Problem requirements
Copy out every line below that contains the string "Task". Case counts.

[begin Available data]

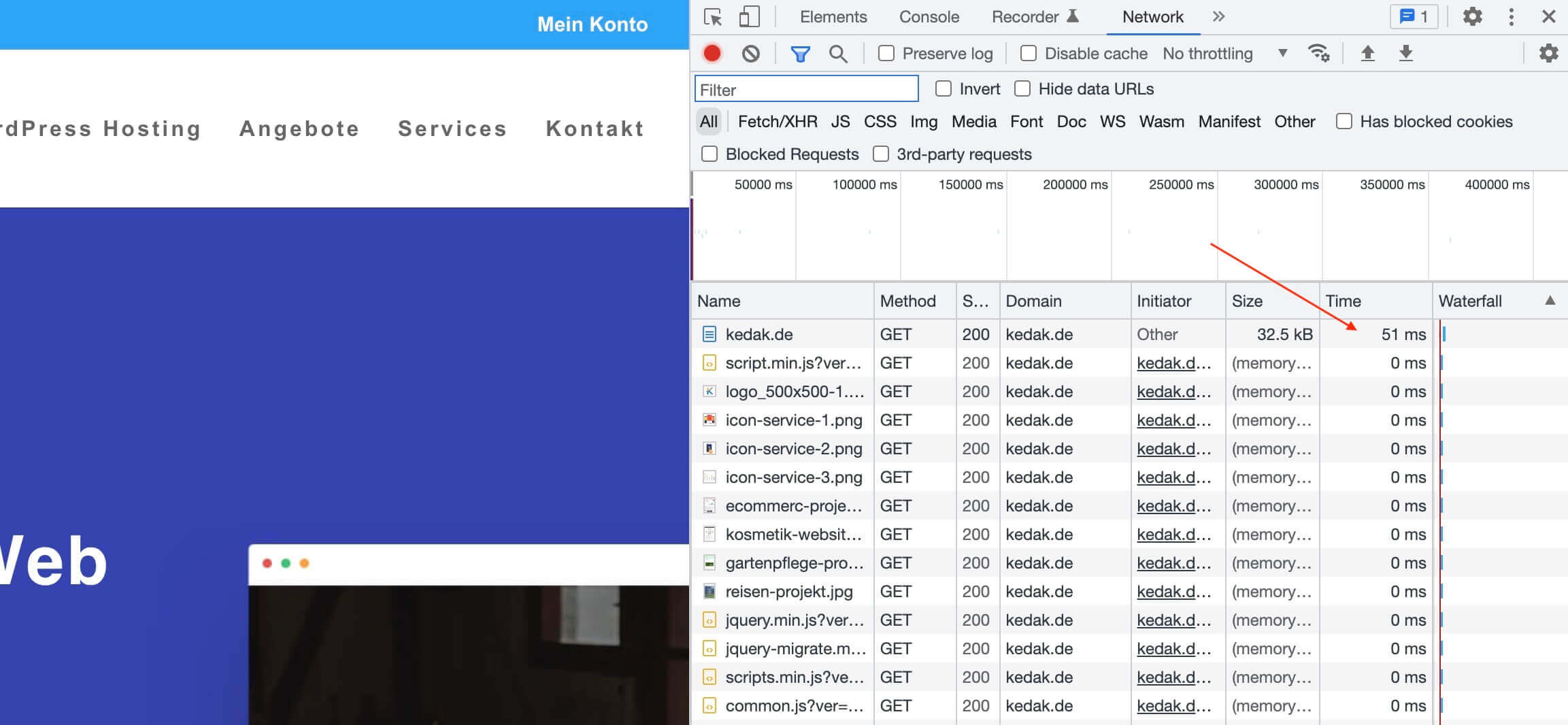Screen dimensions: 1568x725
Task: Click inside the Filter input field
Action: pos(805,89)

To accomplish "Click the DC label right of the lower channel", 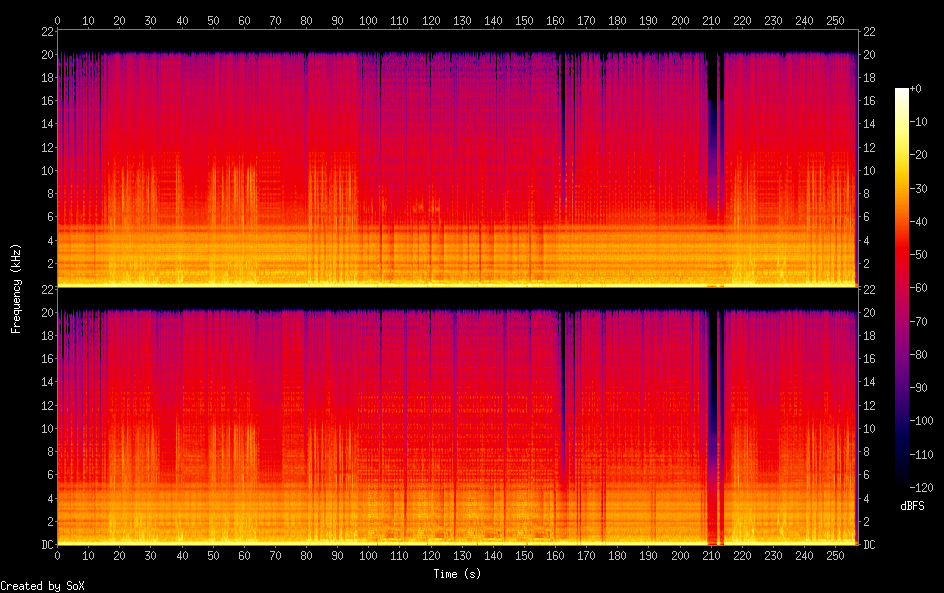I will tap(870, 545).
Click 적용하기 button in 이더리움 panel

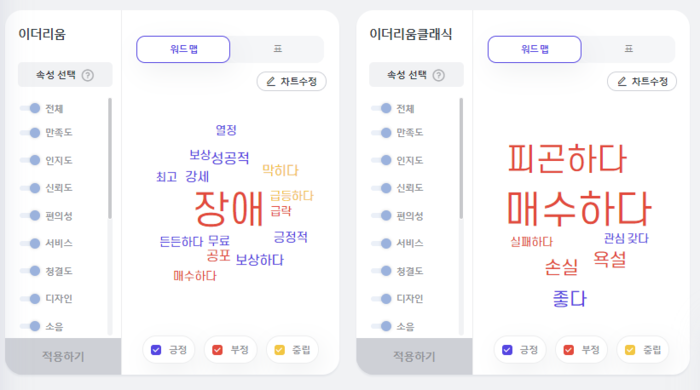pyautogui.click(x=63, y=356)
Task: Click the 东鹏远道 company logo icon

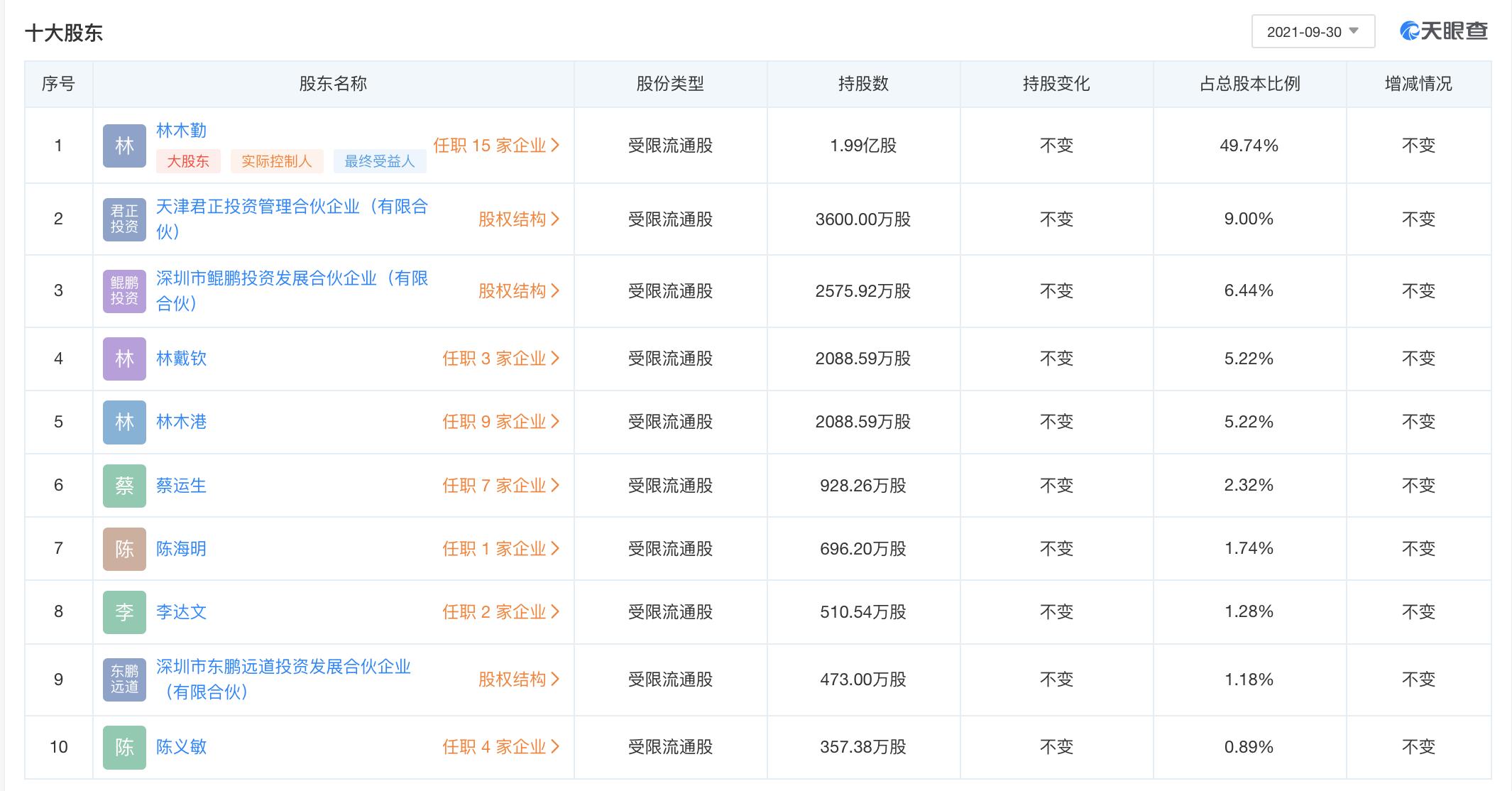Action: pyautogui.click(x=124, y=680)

[end Available data]

Finished exercise
Task: Click inside the Filter input field
Task: Click the 东鹏远道 company logo icon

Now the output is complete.